O caso está em discussão e tramita, desde 2014, ano da Copa do Mundo do Brasil. Com uma expectativa da chegada de milhares de torcedores para as partidas jogadas na Capital gaúcha, muitas pessoas usaram da praticidade do aplicativo Airbnb para tirar uma renda extra, disponibilizando temporariamente de um ou mais cômodos da própria casa, ou até da residência inteira, para turistas. A partir de uma denuncia contra proprietários de duas unidades de dentro de um condomínio de Porto Alegre, que ofertavam seus apartamentos para turistas com alta frequência, foi gerada uma ação contra eles. A alegação é que essa prática gera um rotatividade anormal de estranhos dentro do condomínio, ameaçando a segurança de moradores, além da perturbação do sossego comum, já que os inquilinos temporários não se preocupam em obedecer as regras do condomínio.

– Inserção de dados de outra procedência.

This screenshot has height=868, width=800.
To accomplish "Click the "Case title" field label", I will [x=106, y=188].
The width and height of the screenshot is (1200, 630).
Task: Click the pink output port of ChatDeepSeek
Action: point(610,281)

O caso sobre a proibição ou não da atividade e uso do aplicativo já está tramitando no Supremo Tribunal Judiciário, e criará um precedente, como uma base para casos posteriores parecidos. Isso não significa que com isso se formará uma jurisprudência obrigatória, porque o caso não está sendo julgado sob o recurso especial repetitivo. Em outras palavras, isso quer dizer que não é uma ação que torna obrigatória para todos os usuários do aplicativo, sejam eles locatários ou locadores.  Isso porque essa conclusão se refere unicamente ao caso de Porto Alegre. Porém, caso a ação termine favorável à denúncia, esse cenário pode ser aplicado para outras regiões do país.